Albóndigas en Salsa Roja

Serve these little meatballs with warm, fresh corn tortillas. The recipe makes 25 to 28 meatballs.

Country of Origin
Preparation time

Salsa Roja
3 ancho or 5 guajillo chiles
2 medium fresh tomatoes, coarsely chopped, or 1 can (14 oz.) stewed tomatoes
1 small onion, chopped
2 garlic cloves, minced
1 to 2 sprigs cilantro

1/2 lb. ground beef
1/2 lb. ground pork
1 small onion, finely chopped
2 garlic cloves, minced
1 to 2 sprigs cilantro, finely chopped
1/2 tsp. salt
1/8 tsp. freshly ground black pepper
1 egg, well beaten
1/2 cup breadcrumbs
1/4 cup vegetable oil or lard


1. Make the salsa roja: Soak the chiles in 2 cups of warm water for 30 minutes, until they are soft and pliable. Reserve the chile water and set aside. Remove and discard the stems and seeds and coarsely chop the chiles. In a blender or food processor, combine the chiles, tomatoes, onion, garlic, cilantro, 1/4 teaspoon salt, and 2 to 3 tablespoons of the chile water. Blend for several seconds to make a thick and smooth sauce. Taste for seasoning.

2. Meanwhile, make the meatballs: In a large bowl, combine the beef, pork, onion, garlic, cilantro salt, and black pepper. Mix well. Add the egg and breadcrumbs, and continue to mix until all ingredients are combined. Pinch off small portions and shape into quarter-size meatballs.

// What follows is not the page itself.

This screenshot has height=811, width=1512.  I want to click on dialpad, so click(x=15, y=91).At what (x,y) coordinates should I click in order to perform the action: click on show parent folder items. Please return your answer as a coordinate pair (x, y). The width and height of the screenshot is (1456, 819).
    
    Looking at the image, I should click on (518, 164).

3. In a large skillet, heat the oil or lard over medium heat. Add the meatballs in batches and cook until browned on all sides. Drain meatballs on paper towels. Drain any remaining oil from the skillet and wipe clean. Return the meatballs to the skillet and add the sauce. Cook, uncovered, over medium heat for 20 minutes, stirring occasionally.